Problem to work on
Give the line containing "Swedish (466, 2488)" again, exactly, along with all later lines of the entries, through the last one.

------------------------------------

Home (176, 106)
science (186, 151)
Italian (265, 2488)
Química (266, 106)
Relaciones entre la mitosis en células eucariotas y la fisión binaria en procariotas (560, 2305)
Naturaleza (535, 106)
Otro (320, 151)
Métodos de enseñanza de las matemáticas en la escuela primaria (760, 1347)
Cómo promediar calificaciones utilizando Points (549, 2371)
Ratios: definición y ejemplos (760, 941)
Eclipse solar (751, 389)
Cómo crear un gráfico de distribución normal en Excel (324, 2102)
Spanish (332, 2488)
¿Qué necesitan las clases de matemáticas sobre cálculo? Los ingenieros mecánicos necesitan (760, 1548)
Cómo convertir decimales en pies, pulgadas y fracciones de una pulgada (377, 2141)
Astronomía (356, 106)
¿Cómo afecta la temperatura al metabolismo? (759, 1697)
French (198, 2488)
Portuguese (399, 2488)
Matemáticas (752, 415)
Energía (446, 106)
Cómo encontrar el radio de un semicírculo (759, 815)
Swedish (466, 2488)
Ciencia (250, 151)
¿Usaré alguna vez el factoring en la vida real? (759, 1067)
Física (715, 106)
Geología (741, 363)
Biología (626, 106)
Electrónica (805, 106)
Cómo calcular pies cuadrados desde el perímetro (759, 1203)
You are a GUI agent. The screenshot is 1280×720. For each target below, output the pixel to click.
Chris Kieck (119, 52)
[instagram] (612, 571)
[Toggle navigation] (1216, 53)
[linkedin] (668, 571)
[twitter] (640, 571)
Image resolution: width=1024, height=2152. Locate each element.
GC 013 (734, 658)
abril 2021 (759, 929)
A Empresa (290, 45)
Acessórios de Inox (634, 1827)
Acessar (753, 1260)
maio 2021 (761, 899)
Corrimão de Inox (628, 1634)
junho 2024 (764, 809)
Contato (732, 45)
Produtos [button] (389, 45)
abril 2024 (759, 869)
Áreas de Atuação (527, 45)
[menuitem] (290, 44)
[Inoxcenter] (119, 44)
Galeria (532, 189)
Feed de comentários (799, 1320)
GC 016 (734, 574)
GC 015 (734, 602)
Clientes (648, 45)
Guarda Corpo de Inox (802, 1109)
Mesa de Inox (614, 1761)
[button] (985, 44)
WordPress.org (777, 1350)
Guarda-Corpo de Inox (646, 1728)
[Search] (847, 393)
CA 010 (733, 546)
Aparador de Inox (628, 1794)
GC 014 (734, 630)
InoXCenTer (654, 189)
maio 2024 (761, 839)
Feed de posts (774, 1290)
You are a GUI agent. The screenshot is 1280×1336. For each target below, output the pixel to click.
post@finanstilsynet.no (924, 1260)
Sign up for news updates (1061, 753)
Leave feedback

------------------------------------

Response to this task
Swedish (466, 2488)
Ciencia (250, 151)
¿Usaré alguna vez el factoring en la vida real? (759, 1067)
Física (715, 106)
Geología (741, 363)
Biología (626, 106)
Electrónica (805, 106)
Cómo calcular pies cuadrados desde el perímetro (759, 1203)
You are a GUI agent. The screenshot is 1280×720. For each target below, output the pixel to click.
Chris Kieck (119, 52)
[instagram] (612, 571)
[Toggle navigation] (1216, 53)
[linkedin] (668, 571)
[twitter] (640, 571)
Image resolution: width=1024, height=2152. Locate each element.
GC 013 (734, 658)
abril 2021 (759, 929)
A Empresa (290, 45)
Acessórios de Inox (634, 1827)
Acessar (753, 1260)
maio 2021 (761, 899)
Corrimão de Inox (628, 1634)
junho 2024 (764, 809)
Contato (732, 45)
Produtos [button] (389, 45)
abril 2024 (759, 869)
Áreas de Atuação (527, 45)
[menuitem] (290, 44)
[Inoxcenter] (119, 44)
Galeria (532, 189)
Feed de comentários (799, 1320)
GC 016 (734, 574)
GC 015 (734, 602)
Clientes (648, 45)
Guarda Corpo de Inox (802, 1109)
Mesa de Inox (614, 1761)
[button] (985, 44)
WordPress.org (777, 1350)
Guarda-Corpo de Inox (646, 1728)
[Search] (847, 393)
CA 010 (733, 546)
Aparador de Inox (628, 1794)
GC 014 (734, 630)
InoXCenTer (654, 189)
maio 2024 (761, 839)
Feed de posts (774, 1290)
You are a GUI agent. The screenshot is 1280×1336. For each target below, output the pixel to click.
post@finanstilsynet.no (924, 1260)
Sign up for news updates (1061, 753)
Leave feedback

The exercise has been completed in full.